* Extract to read *

[start]

# Love Los Angeles



## Westsidelife (Nov 26, 2005)

I present to you the City of Los Angeles...


----------



## tiger (Aug 21, 2004)

One city with 2 clusters of skyscrapers?


----------



## alex04 (Mar 27, 2006)

woooooooooooow

very wonderull pictures , i liked it very much

LA rulez


----------



## zwischbl (Mar 12, 2005)

LA looks dull to me.
little diversity in architecture and everything seems a bit uncreative.
but overall its still nice. looks very clean! the pic i like best is the second to the last one. skyscrapers right merging into lowrise architecture with lots of greenery.


----------



## Octoman (Nov 16, 2006)

^^ WTF??

Looks pretty damn good from where I am sitting! Great set of pictures.


----------



## pdxheel (Feb 15, 2006)

Great pics!


----------



## CITYofDREAMS (Jan 20, 2007)

zwischbl said:


> LA looks dull to me.
> little diversity in architecture and everything seems a bit uncreative.
> but overall its still nice. looks very clean! the pic i like best is the second to the last one. skyscrapers right merging into lowrise architecture with lots of greenery.


Funny what people will say just to feel good about their own. Westside it looks awesome!! the Getty center are my favorites.

[end]

* Information provided *

[start]

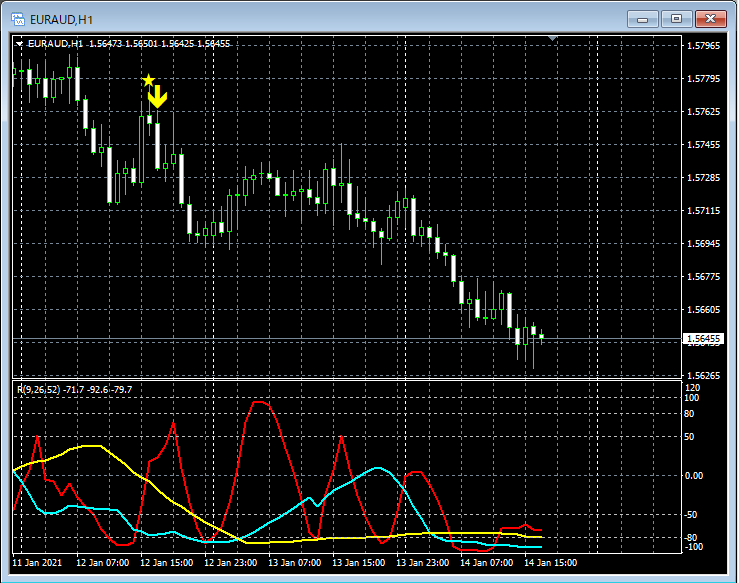Maximize the EURAUD,H1 chart window

coord(677,18)
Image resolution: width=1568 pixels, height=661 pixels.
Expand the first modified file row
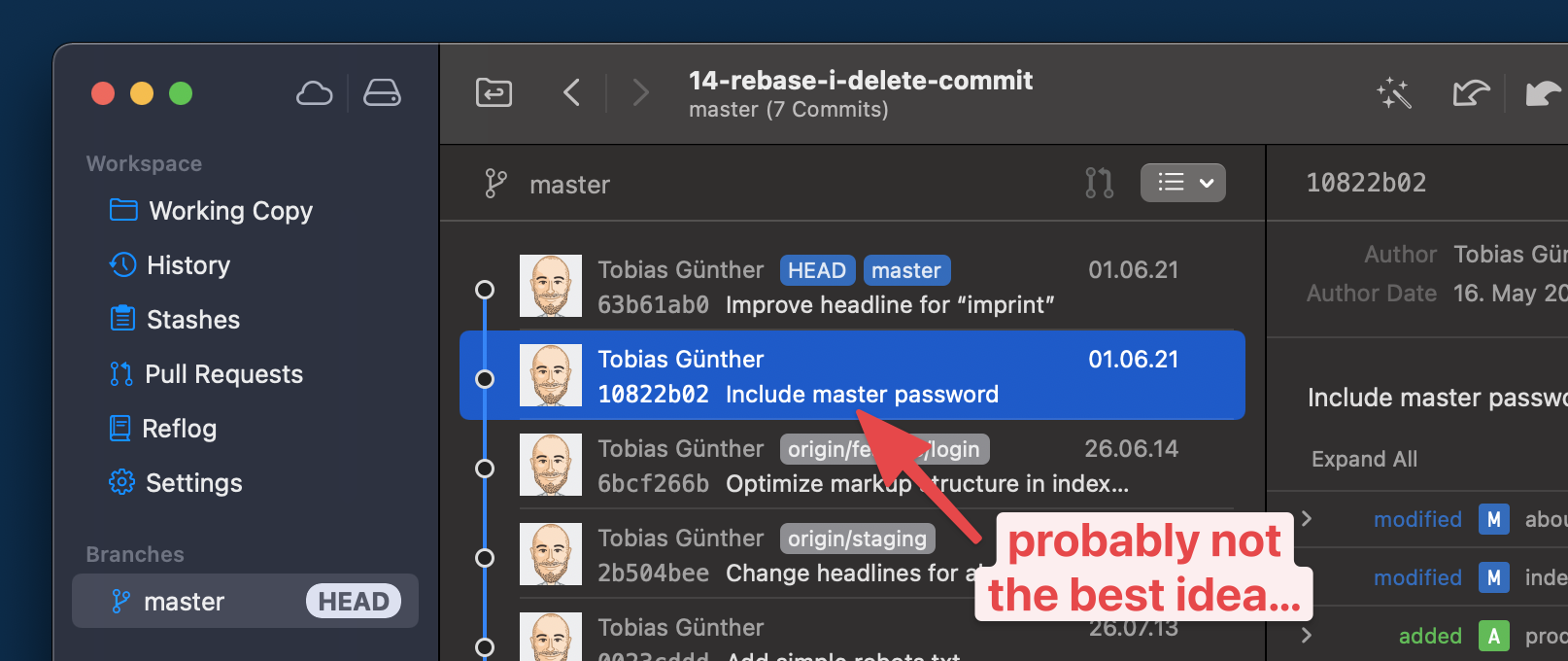(1307, 519)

[end]

* Short task 1 *
In the Los Angeles forum thread, which picture does zwischbl say they like best?
* Short task 2 *
Pick up the Los Angeles forum thread where it stops and write what comes next.

* Written response 1 *
The second to the last one.

* Written response 2 *
----------



## ChrisZwolle (May 7, 2006)

Great pics, amazing city!


----------



## alitezar (Mar 10, 2006)

Wow awesome pix.
I also used to live in L.A for 5 years near Wilshire & Westwood. 
BTW where is the second shot from? I always wondered where people took this shot of L.A in this angle from.
Is it taken from Palos Verdes Hills?
Awesome pix.


----------



## nygirl (Jul 14, 2003)

Nice snaps..


----------



## ZZ-II (May 10, 2006)

impressive pics, i really love that city


----------



## Mr Bricks (May 6, 2005)

CITYofDREAMS said:


> Funny what people will say just to feel good about their own.


I don´t think that´s the reason. It´s just that a guy from Munich (or Europe overall) is usually not very impressed by LA in terms of architecture and pedestrian friendly areas.

Having said that these pics are impressive though. The climate, the beaches, the greenery and the diversity are incredible!


----------



## LANative (Aug 28, 2005)

Westsidelife said:


> I present to you the City of Los Angeles...


Are those two New York City buses on the left side of the street?


----------



## schmidt (Dec 5, 2002)

Los Angeles is great! Very clean and modern city, I really loved it when I went there last April.


----------



## krull (Oct 8, 2005)

LA has an amazing scenery! Good Photos! kay:


----------



## zwischbl (Mar 12, 2005)

CITYofDREAMS said:


> Funny what people will say just to feel good about their own.


No! I know Los Angeles is a very popular city. But its just not MY taste. i cant feel any charisma about this city thats all.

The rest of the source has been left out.